(Dataset records)

★ ★ ★ ★

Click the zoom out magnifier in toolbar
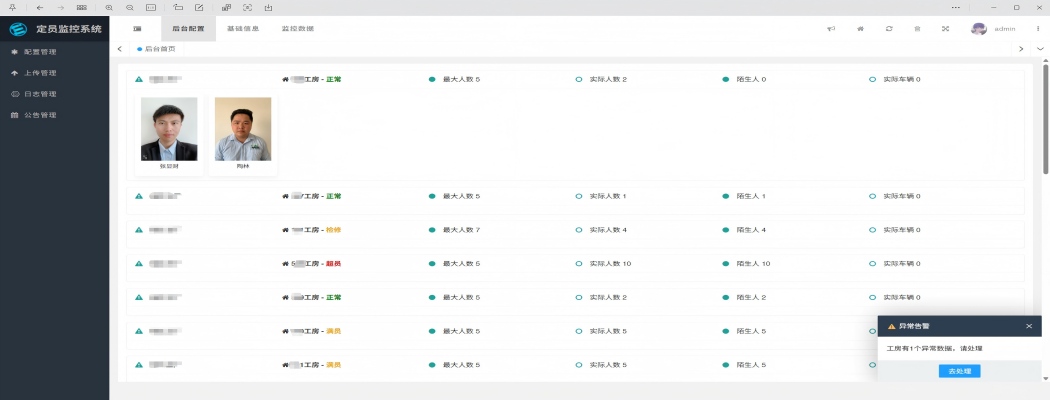 pos(130,7)
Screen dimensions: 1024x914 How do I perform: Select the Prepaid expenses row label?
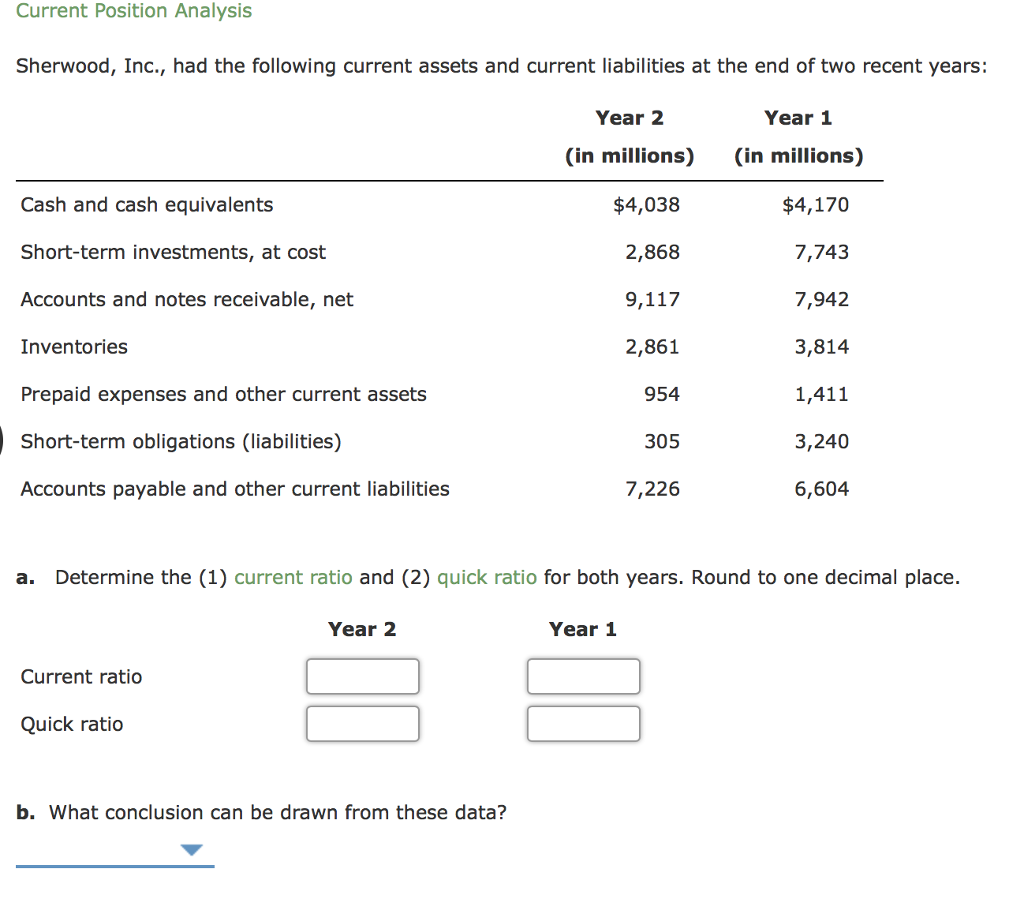223,394
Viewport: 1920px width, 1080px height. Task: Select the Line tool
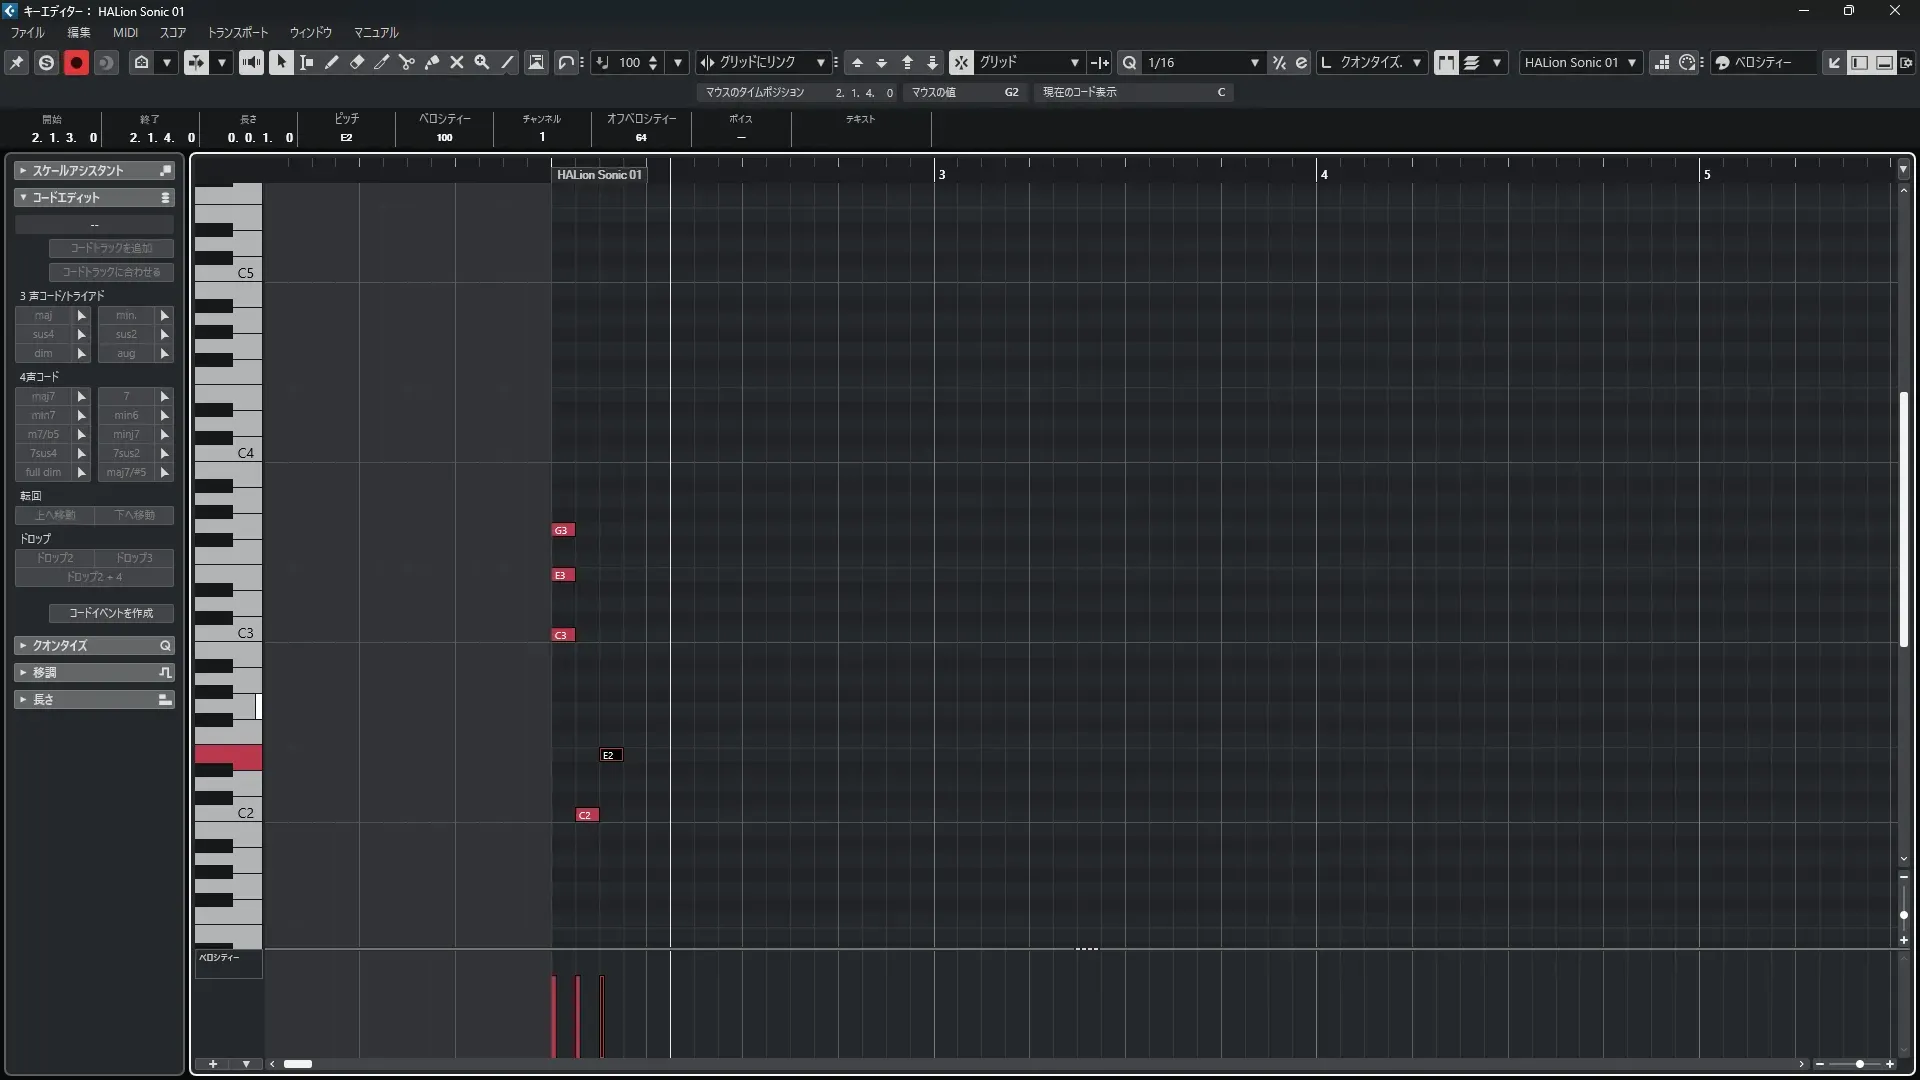click(x=507, y=62)
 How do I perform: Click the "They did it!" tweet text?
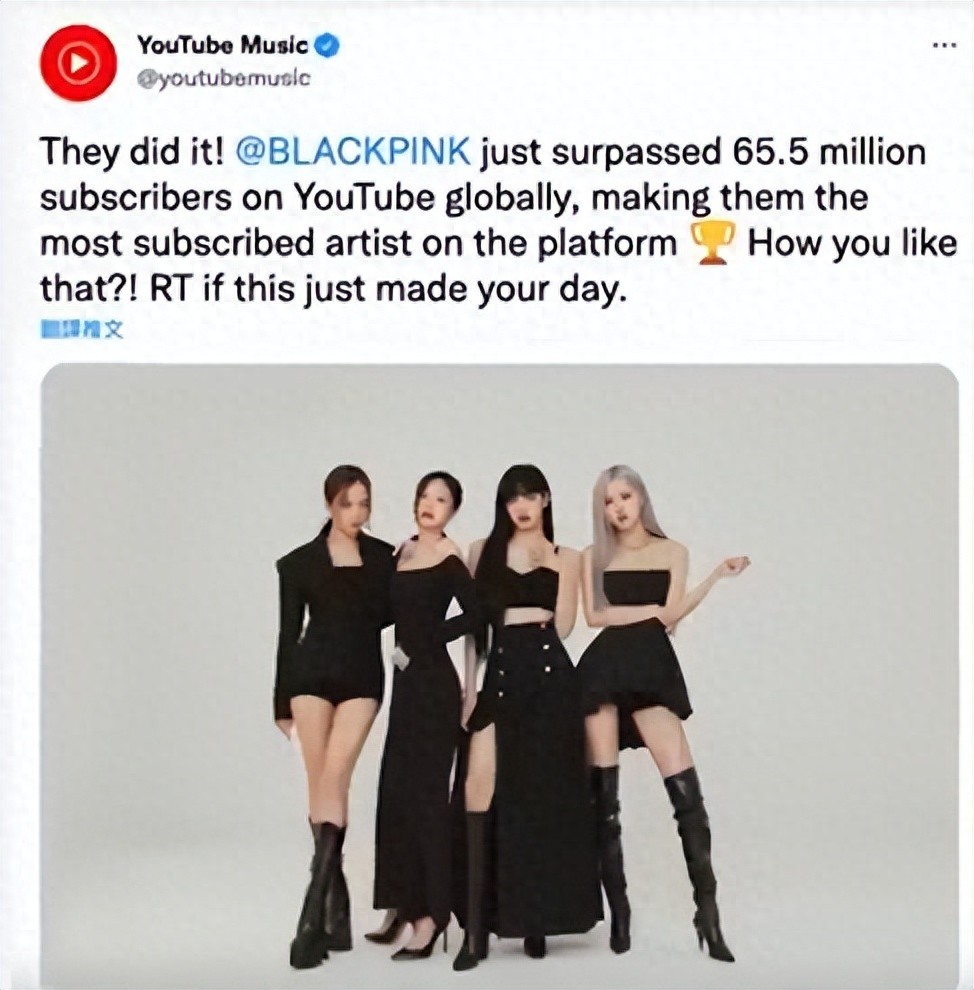[133, 152]
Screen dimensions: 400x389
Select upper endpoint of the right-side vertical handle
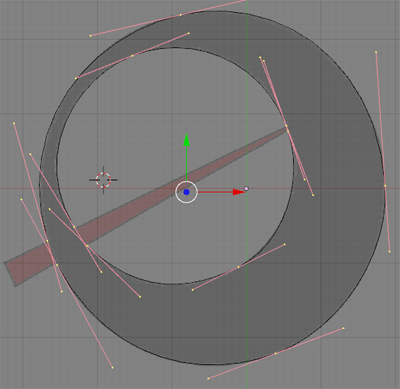click(x=376, y=52)
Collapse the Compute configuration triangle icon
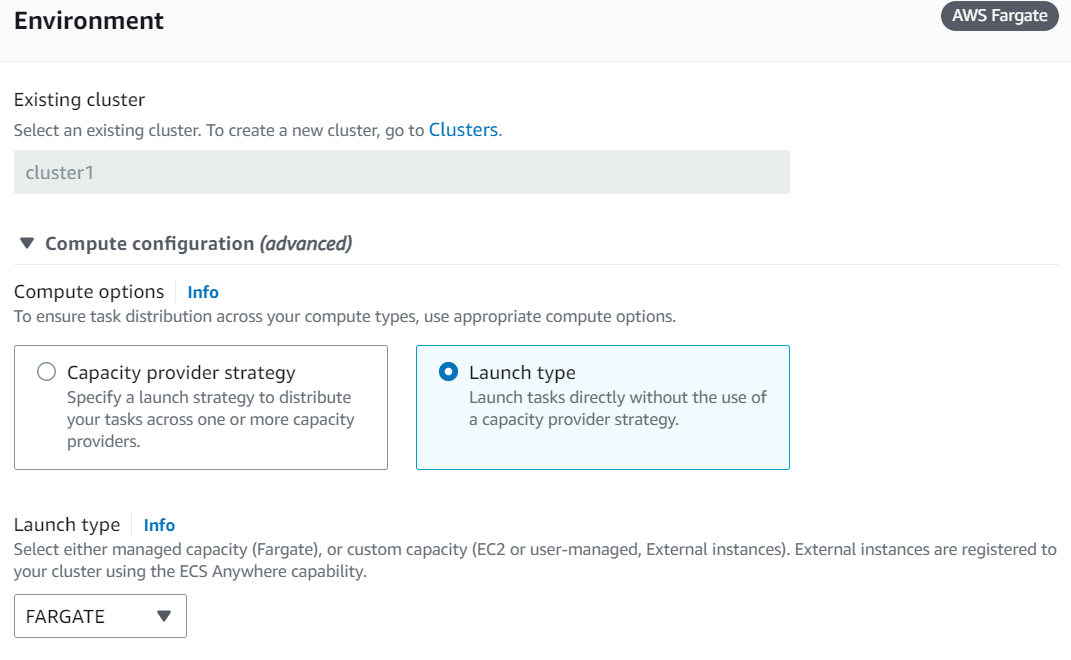Screen dimensions: 1071x660 coord(27,243)
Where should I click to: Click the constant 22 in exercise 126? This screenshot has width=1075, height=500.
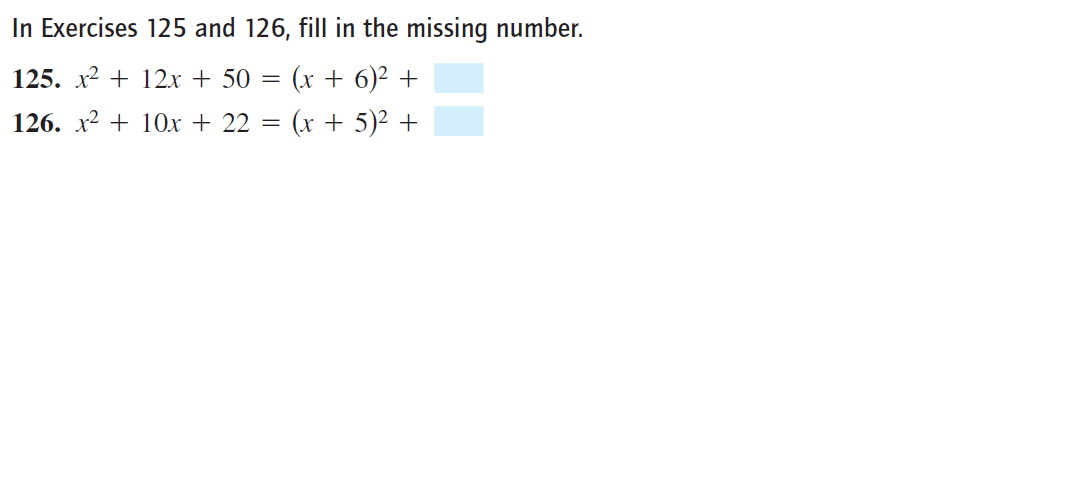coord(235,123)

★ ★ ★ ★

* **Task objective**:
Rewrite the data from its first line through the line containing "click(x=376, y=52)", substituting "menu bar" for "toolbar" and keeping everything else the same. Omit the pictures from your answer.

* **Correct output**:
Click the zoom out magnifier in menu bar
 pos(130,7)
Screen dimensions: 1024x914 How do I perform: Select the Prepaid expenses row label?
223,394
Viewport: 1920px width, 1080px height. Task: Select the Line tool
click(x=507, y=62)
 How do I perform: Click the "They did it!" tweet text?
[133, 152]
Screen dimensions: 400x389
Select upper endpoint of the right-side vertical handle
click(x=376, y=52)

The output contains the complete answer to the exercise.